British actress (1930–2009)

June Diane Neiltje Holland (28 February 1930 - 24 January 2009) known as Diane Holland, was a British actress and dancer best known for playing Yvonne Stuart-Hargreaves in the television sitcom Hi-de-Hi! from 1980 to 1988.

==Early life==
Holland was born in Melbourne, Australia, and raised in England, where she lived for the rest of her life. She was partly Dutch through her paternal ancestry. On arrival in Britain, the family was hampered by her father's ill-health, the after-effects of having been gassed in the trenches during World War I. During World War II, Holland and her sister Gilda were evacuated with their school (Cone-Ripman) to Loddington Hall, in Leicestershire.

==Career==
With a love for dance as a young girl, Holland trained as a dancer at the London Cone Ripman (now ArtsEd) and enjoyed success throughout her career on stage. In her youth, Holland earned the role of principal dancer in Sunday Night at the London Palladium shows, and also performed as principal during summer seasons in Monte Carlo and other European casino hotspots as part of an adagio act. She also performed in many West End productions, including Her Excellency (1949), Fancy Free (1951), Rocking the Town (1956), and TV Musical Bonanza! (1957).

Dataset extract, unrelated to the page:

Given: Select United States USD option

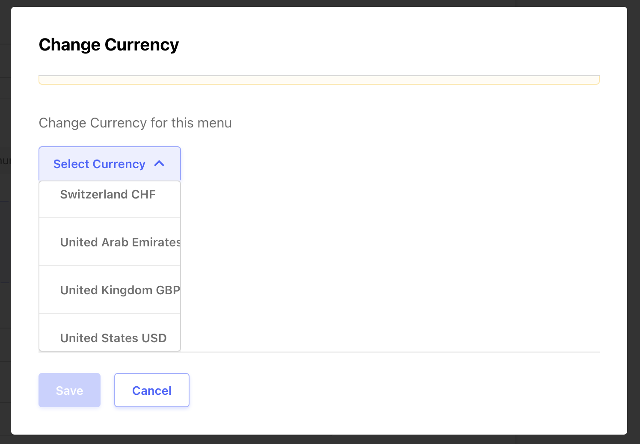Looking at the screenshot, I should [110, 333].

Having always enjoyed acting in addition to dance, Holland also appeared in many theatre productions, later turning her attentions to television, playing the recurring role of Sarah Maynard in Crossroads from 1964 to 1970. In the late 1960s she also received critical acclaim for her performance as Miss Amelia in the European premiere of The Ballad of the Sad Cafe, alongside Skip Martin. During the 1970s, she frequently worked alongside comedian Eric Sykes in Big Bad Mouse (1972) Sykes and TV film The Likes of Sykes (1980). At the peak of Hi-de-Hi! in the 1980s, Holland received letters from British troops in the Falklands, with the BBC press office stating that she had become a "Forces' sweetheart", although she claimed this was a "slight exaggeration" and that it "just snowballed".

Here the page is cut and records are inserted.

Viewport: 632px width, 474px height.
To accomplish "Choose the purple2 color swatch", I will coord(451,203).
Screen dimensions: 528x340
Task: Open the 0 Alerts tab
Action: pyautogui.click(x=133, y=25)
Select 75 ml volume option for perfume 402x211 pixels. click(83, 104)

Later in her career, Holland became best known as ballroom dancer Yvonne Stuart-Hargreaves in Hi-de-Hi! (1980). Jimmy Perry, who co-wrote Hi-De-Hi!, had married Holland's sister Gilda, and saw Holland's talent after she appeared in pantomimes and plays at The Watford Palace, which he and Gilda managed together. By the time Hi-De-Hi! came into production, Holland was suffering from serious arthritis in her hip, a common plight for dancers, and the show's choreographer noted how she would arrive for rehearsals "limping badly" but during filming she "hid it very well". Holland did not appear in the summer theatre shows of Hi-De-Hi! partly due to this, and also being keen not to be too heavily associated with one character. Prior to Hi-De-Hi!, Holland appeared in Tales of the Unexpected in the episode named "The Stinker", and Stig of the Dump as Mrs Fawkham-Greene. She also appeared in Some Mothers Do 'Ave 'Em as a maternity hospital receptionist. She played Miss Lavant in the TV film The Children of Dynmouth (1987), and Madame Dupree in Lace 2 (1985).

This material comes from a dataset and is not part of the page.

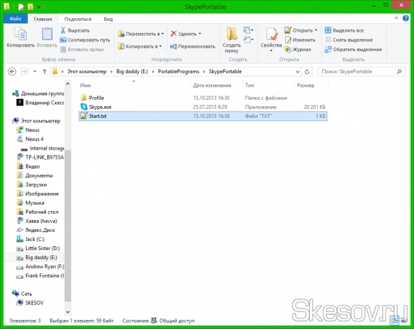Sort files by the Дата изменения column

pos(212,85)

Following the end of Hi-de-Hi! in 1988, she appeared in Central Television's comedy The Upper Hand, and in an episode of Bergerac as a music teacher. In 1992–93, she played the notorious female magistrate, Celia Littlewood, who had eyes for Miss Brahms, in Grace and Favour, the sequel to Are You Being Served.

One of her last appearances was in one of her favourite roles as maiden aunt in The Nutcracker in The Royal Ballet, Covent Garden, a role she had danced for over 20 years, from 1984 to 2008. She also had a role as a terminally ill patient in Casualty in 2001.

==Death==
Holland lived quietly in the village of Godstone, Surrey, where she died at home on 24 January 2009 at the age of 78 after contracting bronchial pneumonia. She never married or had children, and while a private person, her obituaries frequently note her being "extremely kind-hearted" and her "very dry sense of humour". Holland's agent stated that she was "a real trouper", "a joy to look after", and "extremely hard-working". The news of her death was not made public until more than three weeks later. She was survived by her younger sister, Gillian (Gilda) Perry, a former dancer, actress and theatre manager.